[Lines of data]
>>>>

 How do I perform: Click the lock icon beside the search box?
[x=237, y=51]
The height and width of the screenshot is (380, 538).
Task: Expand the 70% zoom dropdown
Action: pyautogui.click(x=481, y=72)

<<<<

- [The request] Can you retype these records line for line, with no changes?

- [Solution for this problem]
 How do I perform: Click the lock icon beside the search box?
[x=237, y=51]
The height and width of the screenshot is (380, 538).
Task: Expand the 70% zoom dropdown
Action: pyautogui.click(x=481, y=72)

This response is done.